REQUIREMENT – Only one stretch of the data below is needed: the line with "You are a GUI" through the last line. Output it exactly and drop the pictures.

INFORMATION SHOWN –
########

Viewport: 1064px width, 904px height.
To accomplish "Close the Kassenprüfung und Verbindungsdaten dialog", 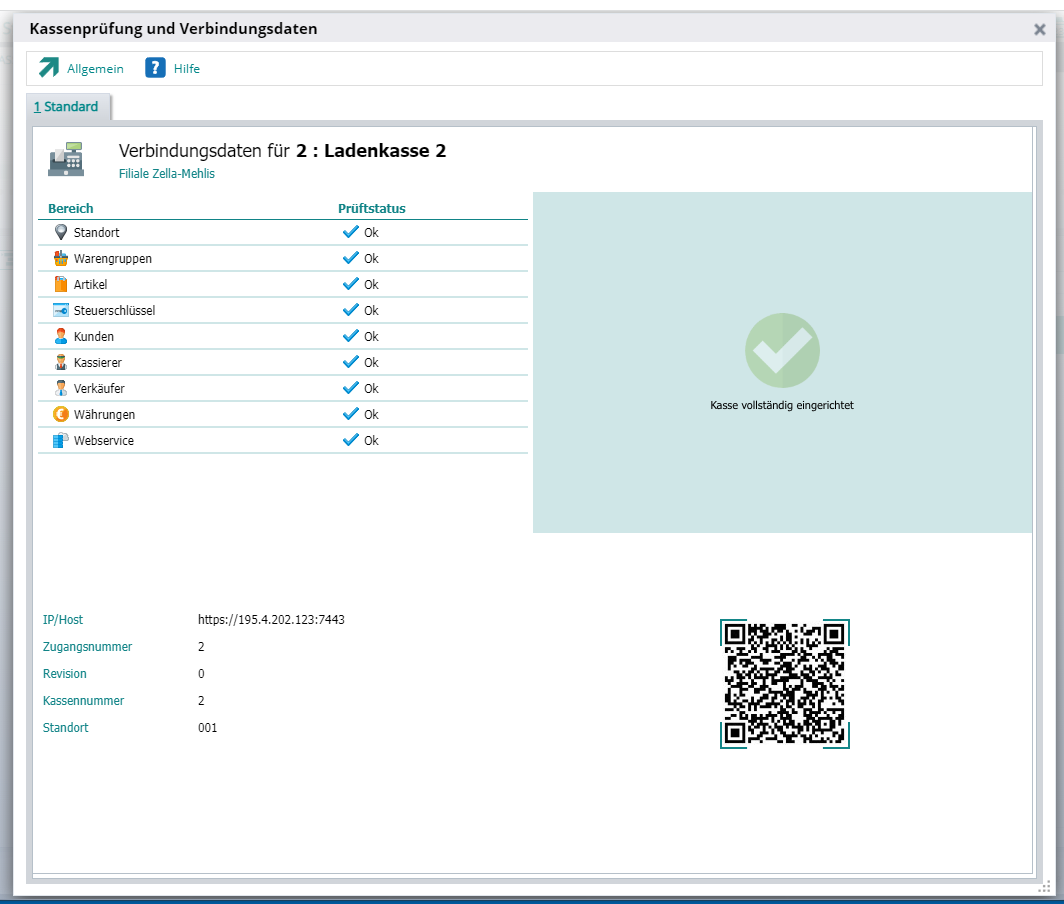I will pos(1040,29).
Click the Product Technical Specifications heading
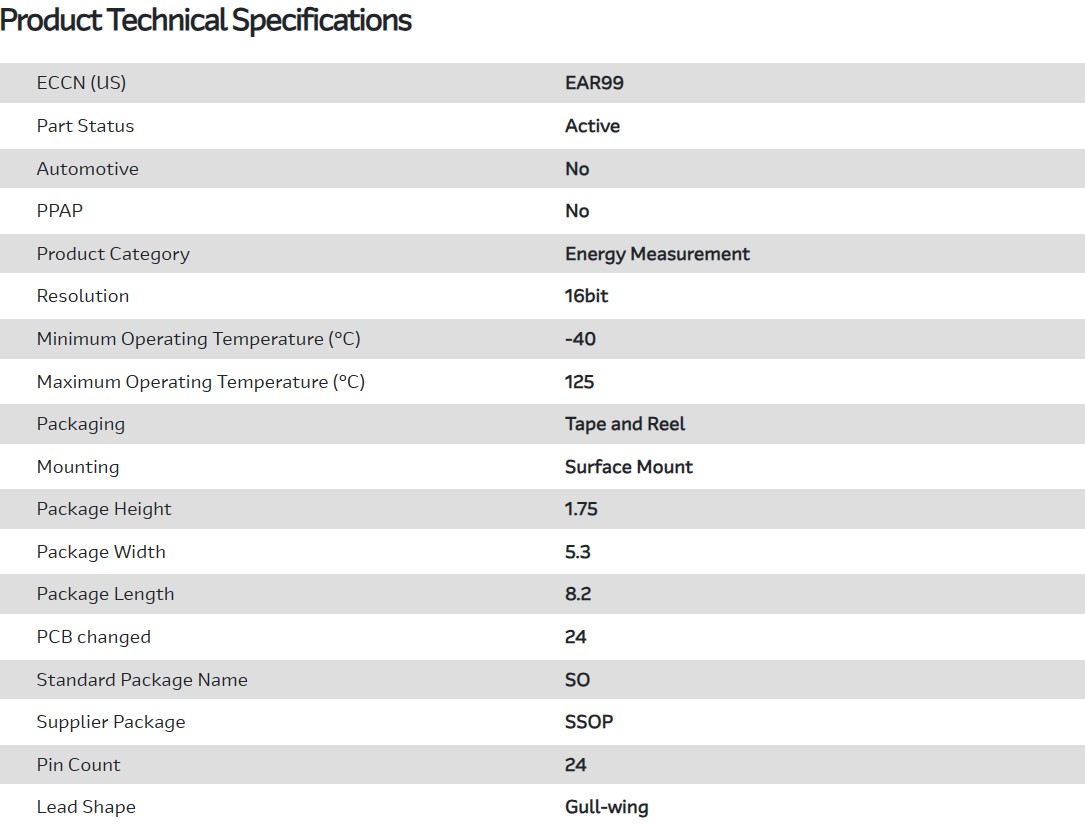1085x824 pixels. [x=206, y=20]
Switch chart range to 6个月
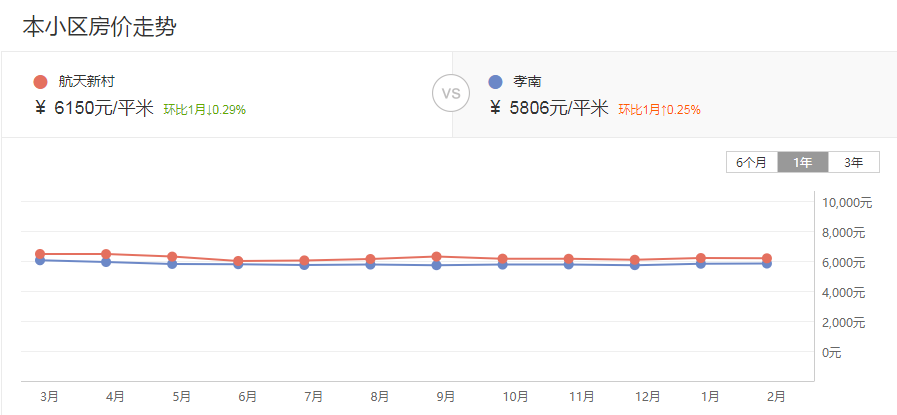 [752, 162]
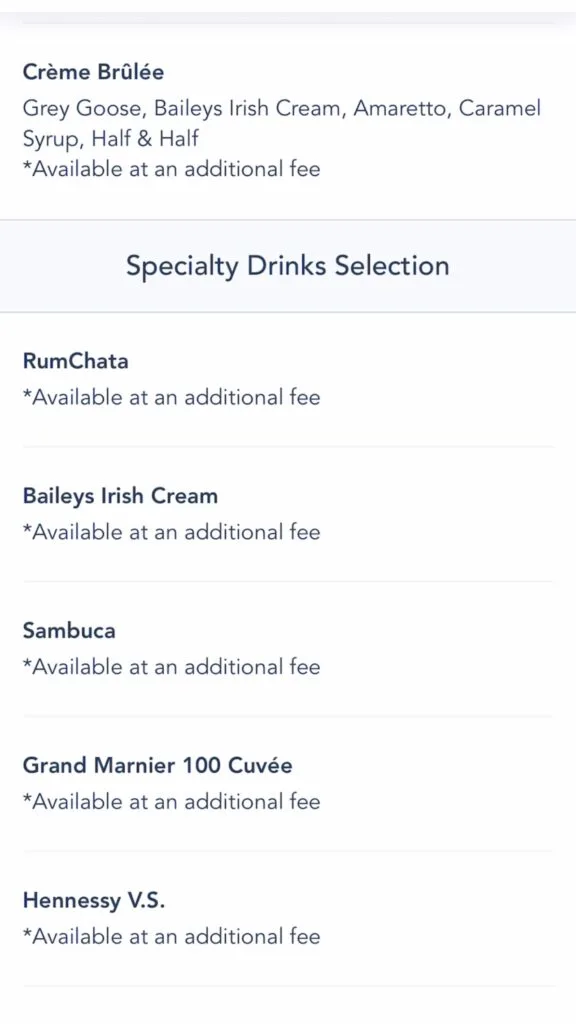Tap additional fee note under Grand Marnier
Screen dimensions: 576x1024
[172, 801]
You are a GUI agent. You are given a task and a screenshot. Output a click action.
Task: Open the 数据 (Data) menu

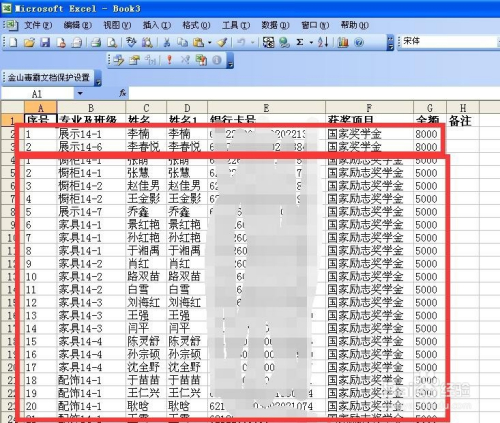[x=275, y=25]
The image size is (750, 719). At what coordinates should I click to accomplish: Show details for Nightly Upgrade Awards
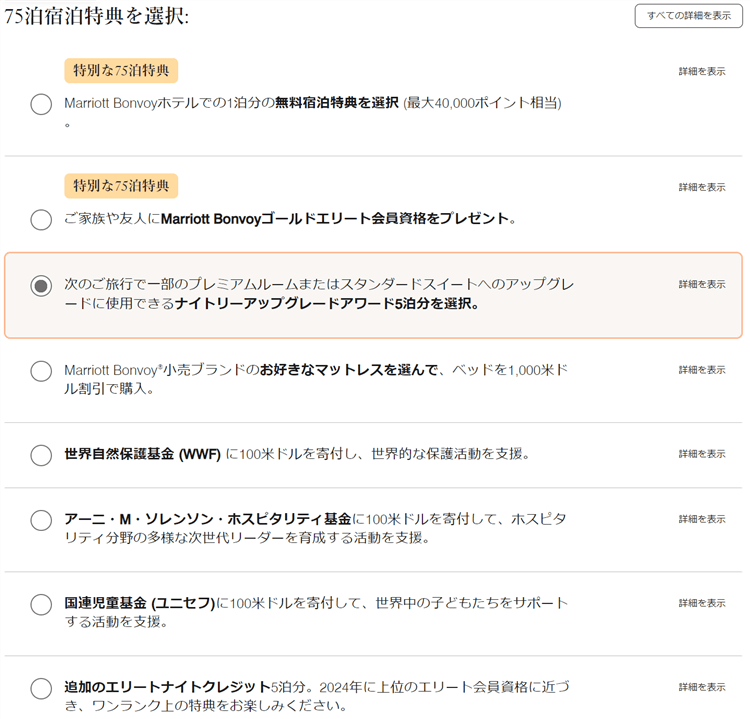[x=701, y=284]
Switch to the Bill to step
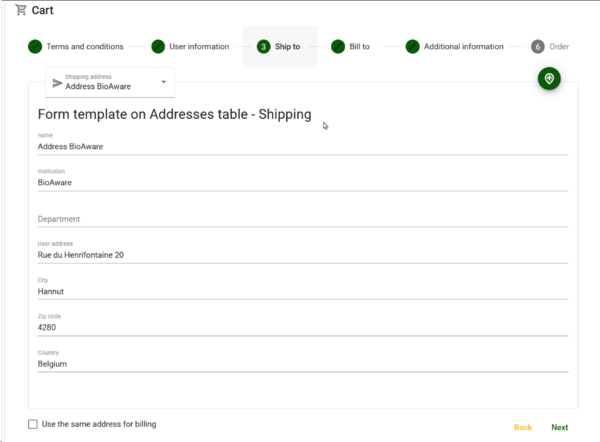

########

PROBLEM SOLUTION –
You are a GUI agent. You are given a task and a screenshot. Output a click action.
Task: Open the 数据 (Data) menu

[x=275, y=25]
The image size is (750, 719). At what coordinates should I click to accomplish: Show details for Nightly Upgrade Awards
[x=701, y=284]
Switch to the Bill to step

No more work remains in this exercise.